Oggi al Giardino dei giusti di Milano si è celebrata la giornata mondiale per la libertà di stampa ricordando i giornalisti che sono finiti nelle carceri russe, gli attivisti, i dissidenti, chi si oppone alla guerra, le vittime della repressione russa contro chi cerca di raccontare e testimoniare la realtà. Con la regia della Fondazione Gariwo, tra le gigantografie dell’installazione fotografica “Inversione” del fotografo Danila Tkachenko (inseguito da un mandato di arresto internazionale dello stato russo per aver manifestato contro la guerra), alcuni giornalisti e attivisti russi, ucraini e bielorussi hanno raccontato quest’anno di conflitto e la persecuzione del dissenso in ogni angolo raggiungibile dalla violenza russa.
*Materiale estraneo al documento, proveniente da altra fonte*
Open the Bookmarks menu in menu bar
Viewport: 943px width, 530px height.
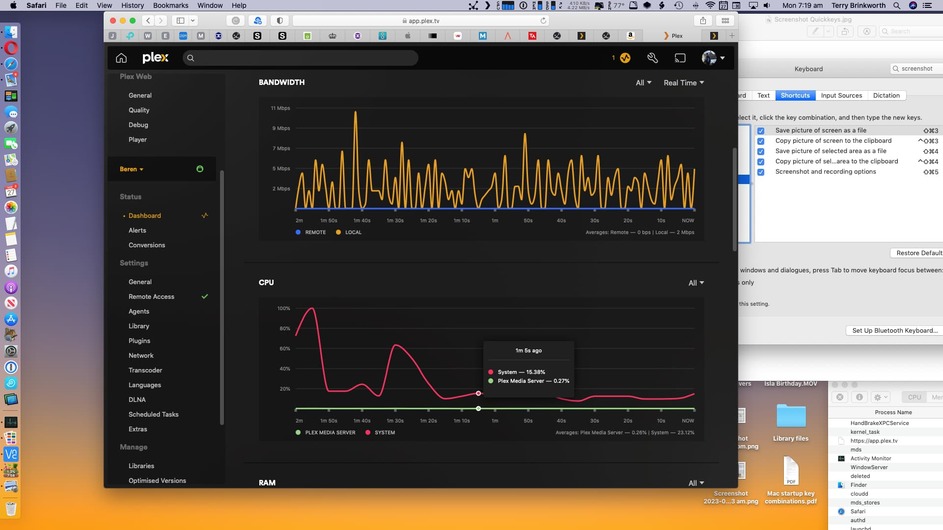pyautogui.click(x=170, y=5)
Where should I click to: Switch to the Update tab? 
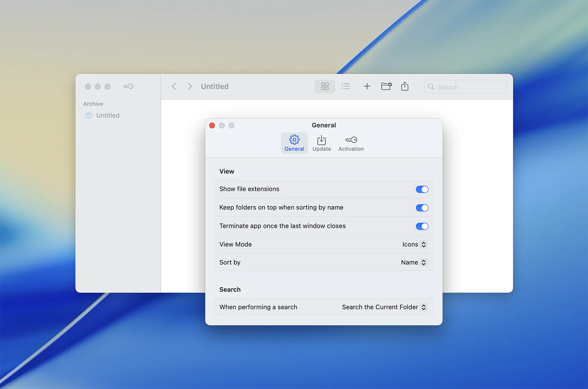tap(321, 143)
Hanno fatto i nomi, soprattutto, di chi è rinchiuso nelle prigioni dei regimi, i nomi che sentiamo più spesso – Evan Gershkovich, il reporter del Wall Street Journal arrestato con l’accusa di spionaggio – e quelli che sentiamo poco, come le voci dei 25 prigionieri politici russi raccolte nel volume “Proteggi le mie parole”. Qualche giorno fa sul Financial Times, Polina Ivanova ha scritto una lettera a “Evan, il mio amico rinchiuso in una prigione russa”, che cominciava così: “Scrivere al mio migliore amico costa 20 rubli a pagina, 65 per la busta, 75 in più per dargli la possibilità di rispondere”: con meno di due euro, si può far sentire meno solo un detenuto. Gershkovich ha risposto ai suoi amici, “fa battute, descrive i piccoli e quasi divertenti dettagli della vita in prigione per farci ridere”; anche la mamma della Ivanova gli ha scritto: “Hai avuto una giovinezza bellissima a Mosca, nessuno può rubartela”. Il giornalista le ha risposto: “Sto ancora girovagando per Mosca, solo in un unico posto, per ora”.
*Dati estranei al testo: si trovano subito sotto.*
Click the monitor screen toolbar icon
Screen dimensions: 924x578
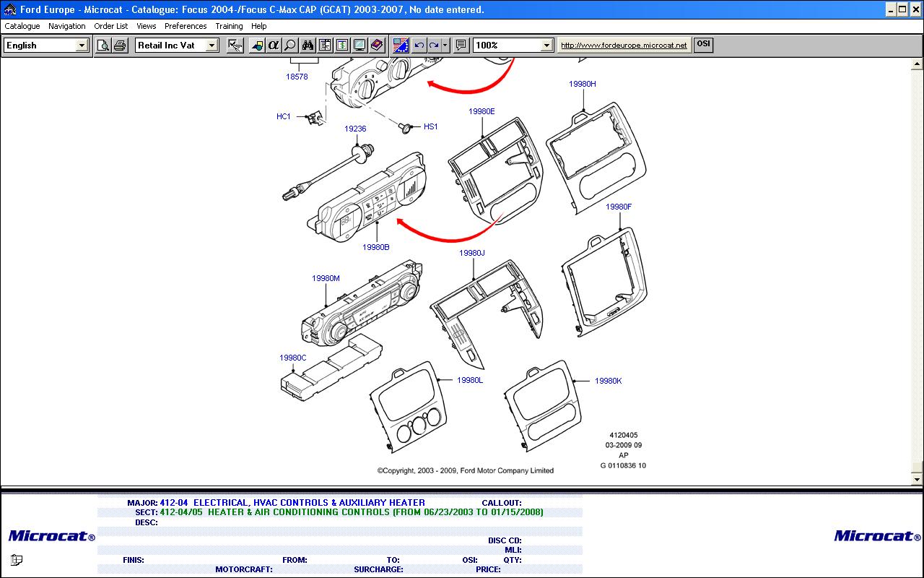tap(359, 46)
Al Giardino dei giusti, Maria Mikaelyan della Comunità dei russi liberi mi ha detto che le lettere sono importanti, che più ne arrivano più si ha la possibilità che almeno qualcuna passi la censura delle guardie e arrivi al detenuto. Per le carceri in cui ci sono i prigioneri ancora sotto processo si usa il Fsin pis’mo, il sistema centralizzato gestito dalle carceri per le lettere ai detenuti: con meno di un euro (che va ai carcerieri) puoi mandare un’email, il sistema ti dice se la lettera è stata accettata, “ma non saprai mai se poi il destinatario l’ha potuta leggere”, dice Maria. Nelle colonie penali è peggio: c’è un sistema gratuito di missive gestito da attivisti che si chiama Rosuznik (si possono anche fare donazioni), le lettere poi vengono raccolte dagli avvocati che sono gli unici interlocutori dei detenuti che hanno già ricevuto una o più condanne. Gli avvocati le stampano, le mettono negli scatoloni, “ma non è detto che poi riescano a consegnarle – dice Maria – Hanno sempre poco tempo con i loro assistiti e altre urgenze in quei pochi minuti concessi”. Ma qualcosa passa e arriva, come ha detto Alexei Navalny, ringraziando della solidarietà che riesce a sentire anche oltre il muro della censura, delle privazioni, dell’isolamento: le lettere sono preziose.